[swift-evolution] [Review] SE-0117: Default classes to be non-subclassable publicly

Tino Heth 2th at gmx.de
Mon Jul 11 02:17:06 CDT 2016

> Am 11.07.2016 um 03:45 schrieb Rod Brown <rodney.brown6 at icloud.com>:
> That said, I actually think you have a good point however that “sealed” should be able to be overridden, either in a patch capacity or an “unsafe” capacity. Should this become final at a later point, you have acknowledged you know this will be unsafe and are willing to take this risk to get the job done. This is opt-in risk.
> Perhaps however this shouldn’t be “sealed” declaratively. Perhaps we just have a keyword for “Open” as an access level, and if you subclass or override things that are not “open” from other modules, you must mark unsafe.
> I think this is a decent compromise: We allow potential to patch, but discourage without acknowledgement of the risk.
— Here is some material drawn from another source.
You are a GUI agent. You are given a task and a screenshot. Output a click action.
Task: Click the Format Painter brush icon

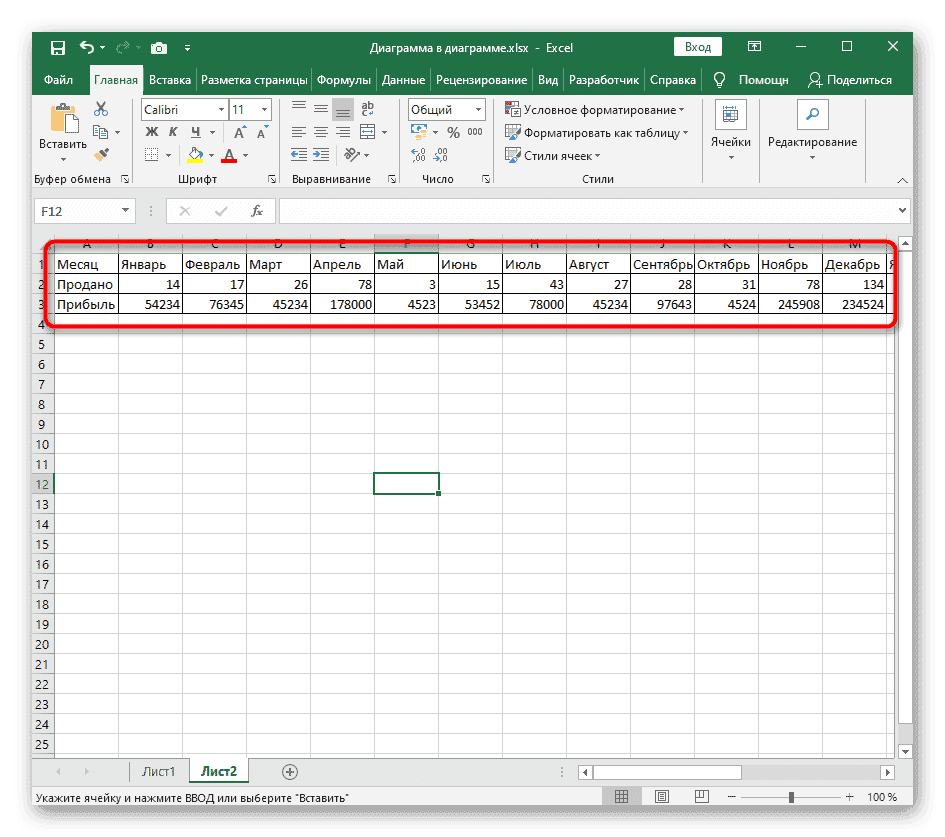(x=101, y=154)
Allow Final and Open to be declarative.
Finally: Someone from the other party who not only speaks about compromise, but also shares a compatible way of thinking :-)
All those strict rules are a pointless attempt to trade freedom for security, and are purely cosmetic in most cases: In the context of open source, they are a blunt sword, whose only power is to annoy users.
Instead of trying to avoid all possible problems users of your library may run into, it's better to treat them as adults who know what they are doing — and make sure that the actually know what they are doing.

The defaults should match reality, and that is neither "overriding is trouble" nor "it's safe to subclass"; it is "I haven't thought about overriding yet".
There is even a natural choice for the syntax to acknowledge that you are aware of doing something that might be dangerous: Simply add an exclamation mark to override.